- **ACTION ITEM**
Each entry has to be reproduced in full, exactly as given.

Recorded data:
::::

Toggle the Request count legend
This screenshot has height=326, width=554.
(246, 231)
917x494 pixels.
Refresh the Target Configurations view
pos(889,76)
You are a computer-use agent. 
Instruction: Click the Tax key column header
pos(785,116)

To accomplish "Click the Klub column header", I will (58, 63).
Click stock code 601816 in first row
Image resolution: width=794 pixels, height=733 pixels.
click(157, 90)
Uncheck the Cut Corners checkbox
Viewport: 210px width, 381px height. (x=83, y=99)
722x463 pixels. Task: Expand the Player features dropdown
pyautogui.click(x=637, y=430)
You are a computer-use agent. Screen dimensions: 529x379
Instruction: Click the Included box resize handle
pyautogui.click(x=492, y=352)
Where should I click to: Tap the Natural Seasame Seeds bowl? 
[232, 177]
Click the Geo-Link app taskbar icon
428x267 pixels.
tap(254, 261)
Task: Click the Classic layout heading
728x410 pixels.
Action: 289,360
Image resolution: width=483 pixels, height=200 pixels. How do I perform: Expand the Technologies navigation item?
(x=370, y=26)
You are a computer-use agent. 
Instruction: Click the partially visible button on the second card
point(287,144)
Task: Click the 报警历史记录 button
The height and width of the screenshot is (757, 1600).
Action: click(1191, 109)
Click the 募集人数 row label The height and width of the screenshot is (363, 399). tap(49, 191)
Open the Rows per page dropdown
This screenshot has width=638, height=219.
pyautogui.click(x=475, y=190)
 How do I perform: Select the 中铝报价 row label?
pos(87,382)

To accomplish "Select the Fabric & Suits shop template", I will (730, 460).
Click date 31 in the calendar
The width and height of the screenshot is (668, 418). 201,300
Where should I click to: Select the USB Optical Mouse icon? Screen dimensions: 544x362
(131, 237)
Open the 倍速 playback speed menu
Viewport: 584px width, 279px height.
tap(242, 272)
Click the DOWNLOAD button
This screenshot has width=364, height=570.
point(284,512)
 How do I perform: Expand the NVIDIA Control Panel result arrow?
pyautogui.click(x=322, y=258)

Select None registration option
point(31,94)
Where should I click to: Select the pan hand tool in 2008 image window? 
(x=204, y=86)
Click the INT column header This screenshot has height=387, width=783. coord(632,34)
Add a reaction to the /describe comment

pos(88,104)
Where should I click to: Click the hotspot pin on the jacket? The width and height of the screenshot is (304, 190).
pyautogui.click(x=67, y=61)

::::

- **YOUR SOLUTION**
Toggle the Request count legend
This screenshot has height=326, width=554.
(246, 231)
917x494 pixels.
Refresh the Target Configurations view
pos(889,76)
You are a computer-use agent. 
Instruction: Click the Tax key column header
pos(785,116)

To accomplish "Click the Klub column header", I will (58, 63).
Click stock code 601816 in first row
Image resolution: width=794 pixels, height=733 pixels.
click(157, 90)
Uncheck the Cut Corners checkbox
Viewport: 210px width, 381px height. (x=83, y=99)
722x463 pixels. Task: Expand the Player features dropdown
pyautogui.click(x=637, y=430)
You are a computer-use agent. Screen dimensions: 529x379
Instruction: Click the Included box resize handle
pyautogui.click(x=492, y=352)
Where should I click to: Tap the Natural Seasame Seeds bowl? 
[232, 177]
Click the Geo-Link app taskbar icon
428x267 pixels.
tap(254, 261)
Task: Click the Classic layout heading
728x410 pixels.
Action: 289,360
Image resolution: width=483 pixels, height=200 pixels. How do I perform: Expand the Technologies navigation item?
(x=370, y=26)
You are a computer-use agent. 
Instruction: Click the partially visible button on the second card
point(287,144)
Task: Click the 报警历史记录 button
The height and width of the screenshot is (757, 1600).
Action: click(1191, 109)
Click the 募集人数 row label The height and width of the screenshot is (363, 399). tap(49, 191)
Open the Rows per page dropdown
This screenshot has width=638, height=219.
pyautogui.click(x=475, y=190)
 How do I perform: Select the 中铝报价 row label?
pos(87,382)

To accomplish "Select the Fabric & Suits shop template", I will (730, 460).
Click date 31 in the calendar
The width and height of the screenshot is (668, 418). 201,300
Where should I click to: Select the USB Optical Mouse icon? Screen dimensions: 544x362
(131, 237)
Open the 倍速 playback speed menu
Viewport: 584px width, 279px height.
tap(242, 272)
Click the DOWNLOAD button
This screenshot has width=364, height=570.
point(284,512)
 How do I perform: Expand the NVIDIA Control Panel result arrow?
pyautogui.click(x=322, y=258)

Select None registration option
point(31,94)
Where should I click to: Select the pan hand tool in 2008 image window? 
(x=204, y=86)
Click the INT column header This screenshot has height=387, width=783. coord(632,34)
Add a reaction to the /describe comment

pos(88,104)
Where should I click to: Click the hotspot pin on the jacket? The width and height of the screenshot is (304, 190).
pyautogui.click(x=67, y=61)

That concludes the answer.